Le compte-rendu de la réunion du CSST fait état du comportement généralement perturbateur de Monsieur [D] [V] au sein de son équipe (pièce n° 77 de l’intimée).
Il résulte des pièces produites par l’employeur, qu’après réunion du CSST, il avait été décidé de déplacer Monsieur [D] [V], provisoirement dans une autre équipe, pour apaiser les tensions que son comportement avait créées au sein de l’équipe D et protéger son chef d’équipe (pièces n° 77 à 79).
La nouvelle affectation de Monsieur [D] [V] était donc justifiée
— Sur la formation à l’utilisation du chariot élévateur de catégorie 5 : La société GXO LOGISTICS FRANCE ne justifie pas du fait que Monsieur [D] [V] n’a reçu cette formation que plusieurs mois après l’avoir demandée et que ses collègues en ont bénéficié.
— Sur la convocation à la visite médicale : la société GXO LOGISTICS FRANCE l’explique par le fait que Monsieur [D] [V] se serait endormi à plusieurs reprises sur son poste de travail. Cependant il ne produit aucune pièce démontrant cet état de fait et il résulte d’un courrier du médecin du travail qui l’a examiné qu’il ne souffrait d’aucune affection particulière pouvant provoquer des somnolences (pièce n° 21-1). Dès lors, l’employeur ne justifie pas la raison pour laquelle il a convoqué Monsieur [D] [V] à une visite médicale, alors, en outre, que ses collègues n’avaient pas été soumis à pareil examen.

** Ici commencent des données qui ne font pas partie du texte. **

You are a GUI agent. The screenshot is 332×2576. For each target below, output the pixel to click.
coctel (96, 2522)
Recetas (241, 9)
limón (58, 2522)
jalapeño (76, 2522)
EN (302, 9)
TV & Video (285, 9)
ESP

— Sur la procédure disciplinaire diligentée le 8 avril 2021 et le « courrier de sensibilisation » du 27 mai 2021 : la société GXO LOGISTICS FRANCE ne produit aucune pièce attestant la réalité des faits reprochés à Monsieur [D] [V]. Elle ne justifie donc ni la procédure disciplinaire, ni la lettre de « sensibilisation », qui doit s’analyser en avertissement.
— Sur la mise à l’écart de Monsieur [D] [V] par ses collègues de travail : la société GXO LOGISTICS FRANCE ne justifie pas avoir pris quelque mesure que ce soit pour prévenir ou remédier à cette mise à l’écart, dont elle confirme de fait la réalité dans ses écritures.
Au vu des éléments établis par Monsieur [D] [V] et non justifiés par l’employeur, le premier a été effectivement fait l’objet d’un harcèlement moral. La société GXO LOGISTICS FRANCE devra en conséquence lui verser la somme de 5000 euros à titre de dommages et intérêts.
Sur la violation du statut protecteur :
Monsieur [D] [V] expose qu’au moment de la rupture de son contrat de travail, il était défenseur syndical depuis le 13 septembre 2022 (pièce n° 33), ce dont avait été informé son employeur, par la DIRECCTE et par lui-même, les 22 et 23 septembre 2022 (pièces n° 39 et 40).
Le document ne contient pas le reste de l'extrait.